Kementerian Badan Usaha Milik Negera (BUMN) membentuk Tim Percepatan Pengembangan dan Pemanfaatan Energi Surya di BUMN dengan nomor surat SK-252/MBU/07/2020 per tanggal 27 Juli 2020 dan ditandatangani oleh Menteri BUMN Erick Thohir.
Tim Percepatan terdiri dari Tim Pengarah yang diketuai langsung olehErick, serta Tim Kerja yang terdiri dari Direktur Operasi I PT Len Industri (Ketua), Direktur Strategi, Portofolio, dan Pengembangan Usaha PT Pertamina (Persero), Direktur Mega Project PT PLN (Persero), Direktur Niaga & Manajemen Pelanggan PT PLN (Persero), serta Chief Executive Officer Subholding Power and New Renewable Energy PT Pertamina (Persero). Pembentukan tim juga sebagai tindak lanjut dari penandatanganan Head of Agreement (HOA) tentang kerjasama PLTS ketiga BUMN, yakni Len, PLN, dan Pertamina pada awal Oktober 2019.

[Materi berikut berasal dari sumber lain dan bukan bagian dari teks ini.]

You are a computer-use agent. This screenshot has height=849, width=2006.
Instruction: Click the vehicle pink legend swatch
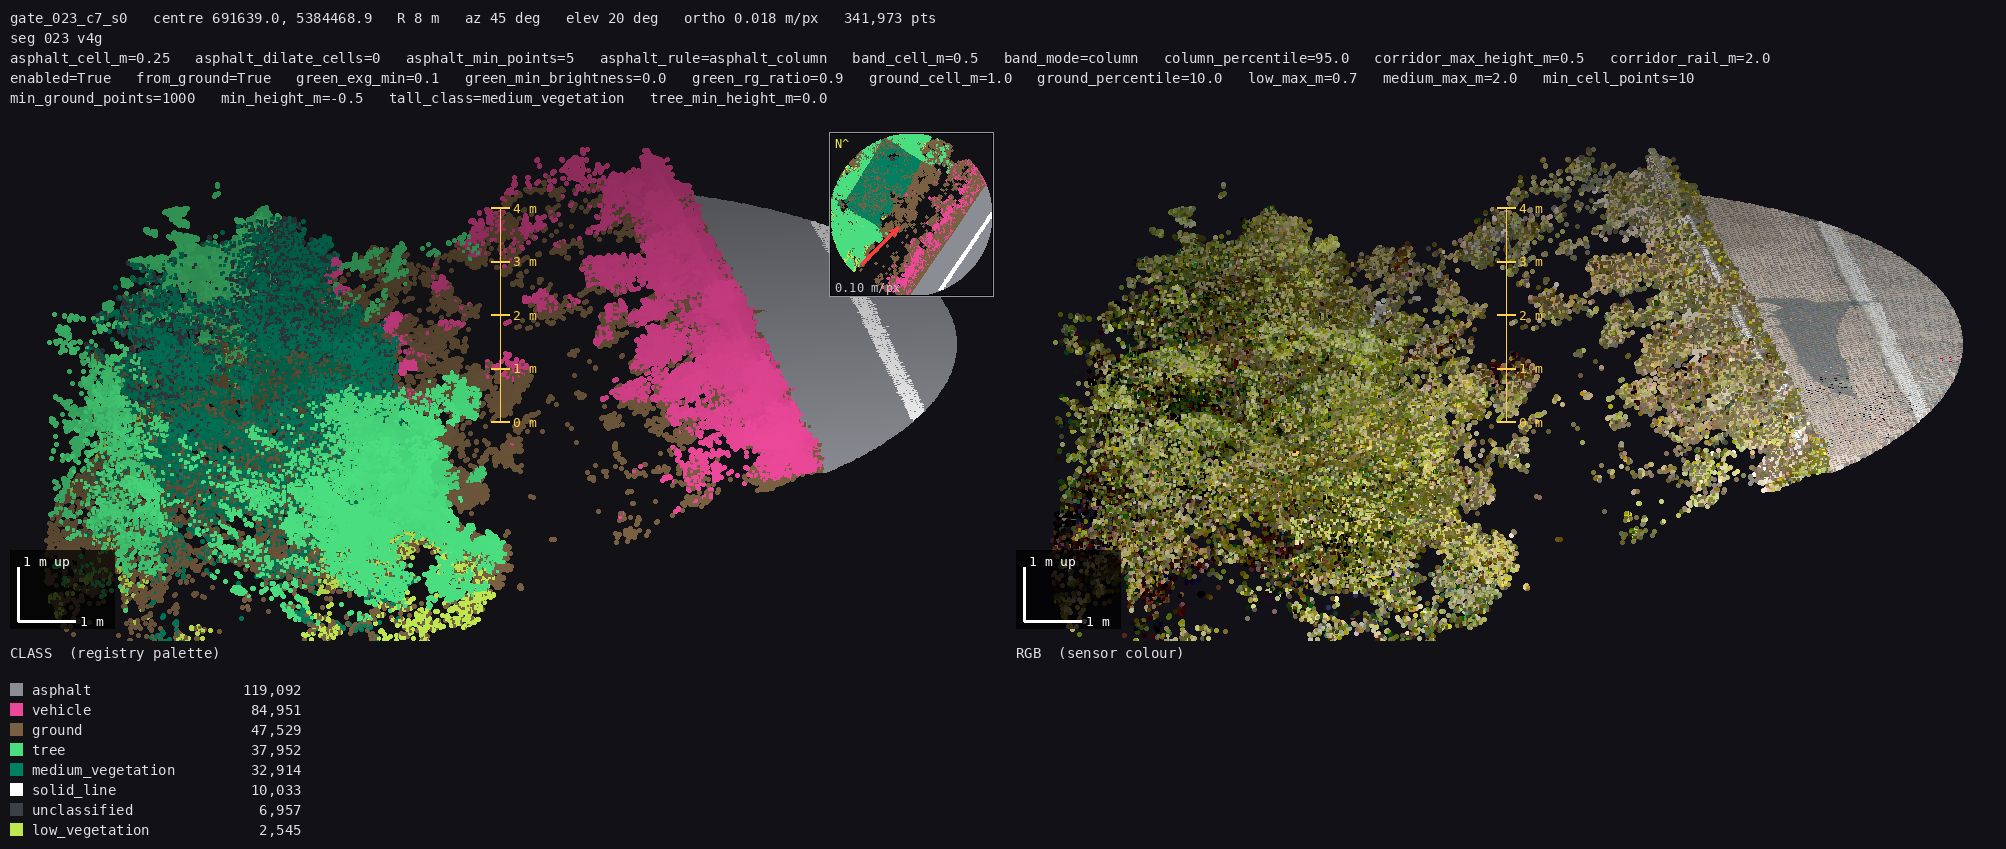click(16, 710)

Ketua Tim Kerja, Direktur Operasi I PT Len Industri, Linus Andor M. Sijabat dalam keterangan resminya, Sabtu (15/8) mengatakan Indonesia memiliki potensi energi alternatif tenaga matahari yang sangar besar.
"Sayang sekali kalau dibiarkan begitu saja, pemakaiannya masih minim sekarang. Nah, BUMN bisa menjadi inisiator atau pelopor di Indonesia, sekaligus untuk mengejar target energi bauran 2025 tentang Kebijakan Energi Nasional pada Perpres No.79 tahun 2014," ujat Linus.

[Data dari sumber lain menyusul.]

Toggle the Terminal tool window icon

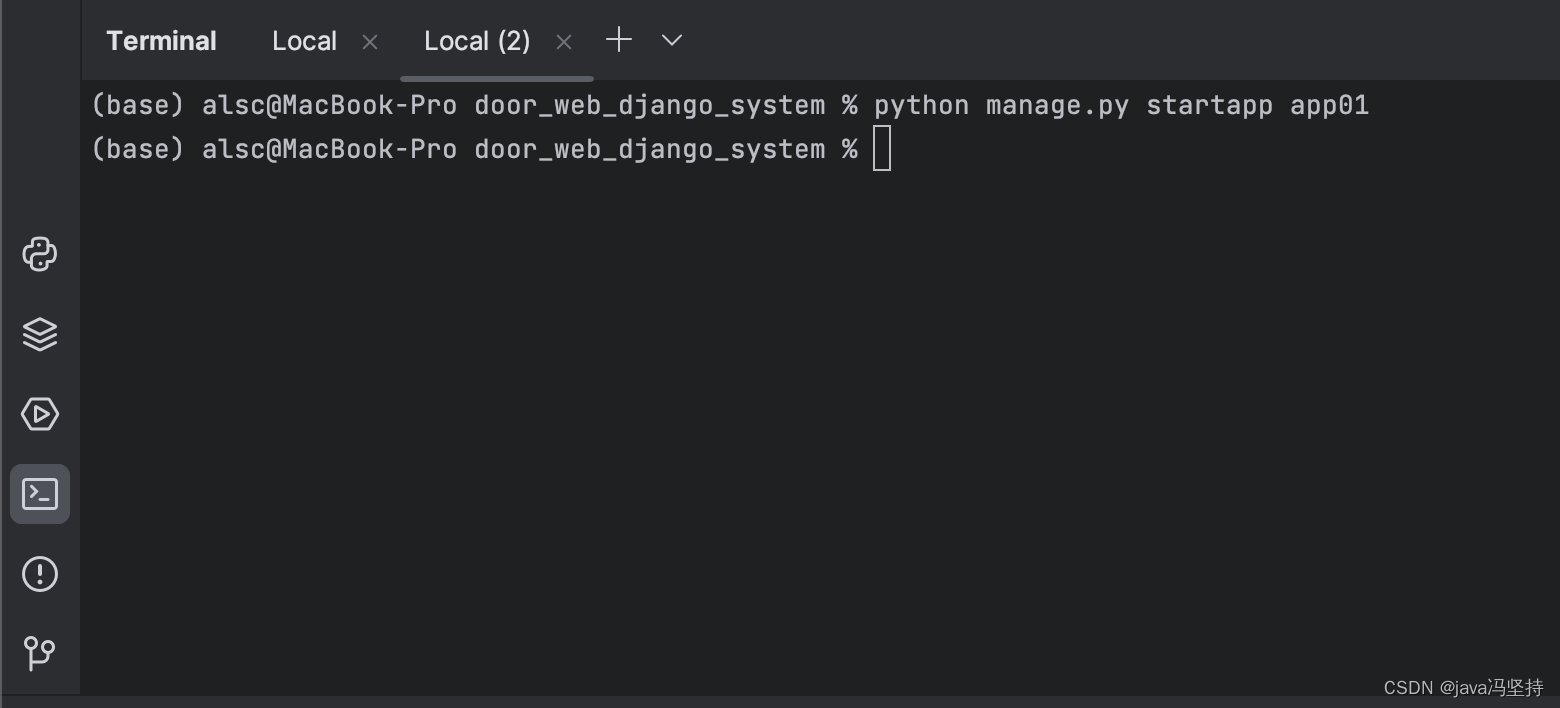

Menurut dia, BUMN bisa menjadi role model implementasi green energy di Indonesia dan membantu pemerintah mengurangi emisi gas rumah kaca.
Seperti diketahui, Indonesia terletak di sepanjang garis khatulistiwa dengan iradiasi energi matahari rata-rata 4,80 kWh/m2/ hari. Dus, energi matahari menjadi pilihan yang baik sebagai alternatif sumber energi. Ironisnya, berdasarkan data Kementerian ESDM 2019, pemanfaatan Pembangkit Listrik Tenaga Surya (PLTS) secara nasional di Indonesia masih kurang dari 200 megawatt (MW) dari total 207,8 gigawatt potensi yang dimiliki.
“Di lingkungan BUMN sendiri, jika semua perusahaan BUMN memanfaatkan PLTS, potensinya diperkirakan sebesar 1,4 gigawatt peak (GWp) dengan biaya investasi kurang lebih Rp 15 triliun. Pemanfaatannya bisa diterapkan di jalan tol, bandara, SPBU, stasiun, pertambangan, pabrik, kantor, perkebunan, tambang dan sebagainya,” ujar Linus.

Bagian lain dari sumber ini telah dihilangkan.